The investigation will talk about “what we do,” “what we are,” “but we thought.” The court can sort it out, and it did, so to speak, it made its decision. It’s not even the investigation, it’s not even the FSB making the decision. The judge is going to say: “The defendant is to blame for not presenting the court with a document saying he was in very bad shape.” And the last to be charged will be either the lawyer or the doctor who approved poor Dmitry Kolker’s discharge.

— Kolker was charged with revealing some state secret in 2018, when he was giving a lecture in China. Based on your experience, are we going to be seeing more cases like this? Is the FSB simply following all foreign lectures given by all Russian scientists?

— Under Article 275, “State Treason,” the at-risk group includes individuals who meet two criteria. First, they must be working with some kind of sensitive information, and in our time of war, as you realize, the limits of this sensitivity have been expanded to the extreme. For Russia these days, anything at all might be considered sensitive.
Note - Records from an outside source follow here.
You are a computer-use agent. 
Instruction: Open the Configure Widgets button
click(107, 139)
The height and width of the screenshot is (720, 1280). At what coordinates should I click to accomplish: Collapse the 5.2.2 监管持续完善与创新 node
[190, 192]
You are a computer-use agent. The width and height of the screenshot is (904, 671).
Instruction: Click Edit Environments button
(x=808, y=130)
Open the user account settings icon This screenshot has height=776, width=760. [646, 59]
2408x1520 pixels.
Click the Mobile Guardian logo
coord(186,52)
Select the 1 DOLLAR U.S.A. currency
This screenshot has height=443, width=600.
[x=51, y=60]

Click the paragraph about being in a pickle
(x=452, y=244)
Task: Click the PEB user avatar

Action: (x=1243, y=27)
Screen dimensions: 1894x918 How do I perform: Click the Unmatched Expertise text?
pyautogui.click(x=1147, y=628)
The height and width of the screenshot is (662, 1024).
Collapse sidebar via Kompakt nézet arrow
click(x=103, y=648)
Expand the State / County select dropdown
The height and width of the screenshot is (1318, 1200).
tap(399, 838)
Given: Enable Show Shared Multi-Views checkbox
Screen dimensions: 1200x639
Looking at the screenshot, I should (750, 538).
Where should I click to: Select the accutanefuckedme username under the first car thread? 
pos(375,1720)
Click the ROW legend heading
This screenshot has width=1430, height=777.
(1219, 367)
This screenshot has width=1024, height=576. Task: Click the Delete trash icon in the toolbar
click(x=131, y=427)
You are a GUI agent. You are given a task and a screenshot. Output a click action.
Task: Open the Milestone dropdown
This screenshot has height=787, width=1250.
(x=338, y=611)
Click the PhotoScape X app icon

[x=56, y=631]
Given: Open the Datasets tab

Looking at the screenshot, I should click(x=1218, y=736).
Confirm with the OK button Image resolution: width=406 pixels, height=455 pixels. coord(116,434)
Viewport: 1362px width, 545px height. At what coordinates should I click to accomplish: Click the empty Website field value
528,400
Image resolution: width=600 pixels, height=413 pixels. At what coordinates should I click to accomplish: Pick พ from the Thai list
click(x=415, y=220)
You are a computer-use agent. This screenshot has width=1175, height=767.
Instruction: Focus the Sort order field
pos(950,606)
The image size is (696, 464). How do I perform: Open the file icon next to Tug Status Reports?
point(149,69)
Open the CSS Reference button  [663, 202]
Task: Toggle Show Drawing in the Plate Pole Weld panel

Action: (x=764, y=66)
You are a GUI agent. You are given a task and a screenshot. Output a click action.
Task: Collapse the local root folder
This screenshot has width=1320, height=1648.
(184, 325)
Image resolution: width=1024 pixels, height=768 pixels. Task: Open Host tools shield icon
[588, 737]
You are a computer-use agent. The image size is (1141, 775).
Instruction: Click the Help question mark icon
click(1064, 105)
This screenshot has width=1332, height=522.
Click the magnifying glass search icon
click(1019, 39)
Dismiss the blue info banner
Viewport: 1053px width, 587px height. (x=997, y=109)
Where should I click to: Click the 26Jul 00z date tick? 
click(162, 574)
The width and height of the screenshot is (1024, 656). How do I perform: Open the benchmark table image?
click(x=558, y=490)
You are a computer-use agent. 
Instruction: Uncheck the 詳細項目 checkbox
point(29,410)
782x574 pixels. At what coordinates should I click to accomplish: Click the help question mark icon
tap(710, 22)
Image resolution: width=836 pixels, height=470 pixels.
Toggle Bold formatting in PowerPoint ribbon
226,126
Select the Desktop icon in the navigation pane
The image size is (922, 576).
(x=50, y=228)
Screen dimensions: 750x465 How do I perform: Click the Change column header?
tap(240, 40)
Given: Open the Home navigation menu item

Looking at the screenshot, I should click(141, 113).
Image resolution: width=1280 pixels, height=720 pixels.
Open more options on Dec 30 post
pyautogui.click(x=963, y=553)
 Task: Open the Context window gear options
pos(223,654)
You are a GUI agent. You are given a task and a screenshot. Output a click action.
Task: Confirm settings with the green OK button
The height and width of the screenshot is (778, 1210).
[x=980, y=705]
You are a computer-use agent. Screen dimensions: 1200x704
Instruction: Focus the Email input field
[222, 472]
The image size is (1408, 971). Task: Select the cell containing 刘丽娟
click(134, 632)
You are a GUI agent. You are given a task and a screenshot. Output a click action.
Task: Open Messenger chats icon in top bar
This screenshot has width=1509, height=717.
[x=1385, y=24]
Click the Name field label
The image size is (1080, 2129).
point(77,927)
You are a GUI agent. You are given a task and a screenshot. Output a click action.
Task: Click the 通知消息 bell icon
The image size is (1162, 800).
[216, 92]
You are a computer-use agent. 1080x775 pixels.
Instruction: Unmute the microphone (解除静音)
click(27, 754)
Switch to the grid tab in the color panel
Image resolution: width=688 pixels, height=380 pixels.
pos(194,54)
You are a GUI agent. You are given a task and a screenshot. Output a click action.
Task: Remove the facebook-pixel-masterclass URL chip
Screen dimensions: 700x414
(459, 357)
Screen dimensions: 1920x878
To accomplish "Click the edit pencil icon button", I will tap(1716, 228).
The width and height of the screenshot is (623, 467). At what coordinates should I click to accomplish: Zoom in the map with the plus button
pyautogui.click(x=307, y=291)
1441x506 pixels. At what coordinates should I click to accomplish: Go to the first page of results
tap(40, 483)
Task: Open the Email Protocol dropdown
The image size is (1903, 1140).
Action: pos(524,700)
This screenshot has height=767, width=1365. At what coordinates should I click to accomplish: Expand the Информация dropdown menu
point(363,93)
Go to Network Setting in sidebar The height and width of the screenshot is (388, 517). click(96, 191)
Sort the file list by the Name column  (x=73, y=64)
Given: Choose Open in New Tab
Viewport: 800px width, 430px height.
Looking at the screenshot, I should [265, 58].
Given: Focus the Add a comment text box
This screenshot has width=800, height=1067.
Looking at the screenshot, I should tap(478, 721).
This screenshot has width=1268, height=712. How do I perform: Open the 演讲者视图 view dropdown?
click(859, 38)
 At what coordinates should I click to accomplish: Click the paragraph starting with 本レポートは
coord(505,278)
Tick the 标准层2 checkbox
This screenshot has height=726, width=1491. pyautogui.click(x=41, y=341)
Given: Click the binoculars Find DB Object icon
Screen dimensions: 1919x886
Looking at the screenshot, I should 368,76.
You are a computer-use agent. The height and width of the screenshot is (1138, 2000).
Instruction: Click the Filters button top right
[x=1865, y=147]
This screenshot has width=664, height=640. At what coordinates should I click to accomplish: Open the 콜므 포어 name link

The second criterion is interaction with foreigners. Here you have scientists who participate in certain international projects, who travel to give lectures, or who speak at an international conference, or participate in some international project—so that one way or another their scientific institute is compelled to interact with other foreign institutes. Now both criteria have been met. And hunting for prey in the scientific academic environment is a favorite form of recreation for our special services, for the Chekists. Simply every year they have a new scientist, sometimes even several.

Even before, we saw cases against scientists, but now there are an especially large number of them. Chekists have clearly acquired quite a taste for human flesh. After all, who is a scientist? He is someone who has served this regime in faith and truth his whole life in a scientific research institute—a state institute. He trusts this regime. And now this regime goes and turns on him unexpectedly, and the person winds up utterly helpless in this leviathan’s hands. He thought he was a part of all this. But it turns out that his system, which he trusted, has started to feed on him.

This is why scientists are easy, vulnerable prey for our special services, which take advantage of this, in this way acquiring new positions and promotions in rank for themselves. You understand this. Career advancement is what motivates them. But today we have an incident that ended in death.

We have another defendant, too, whose name is Valery Golubkin. He’s a scientist, too, he’s not 54, he’s over 70, he, too, is in Lefortovo, and he, too, has cancer. Let’s try to rescue at least one person. Let the system release at least one scientist from its paws, from its jaws. If society would start to react to these instances in some way, I think there would be one more person saved.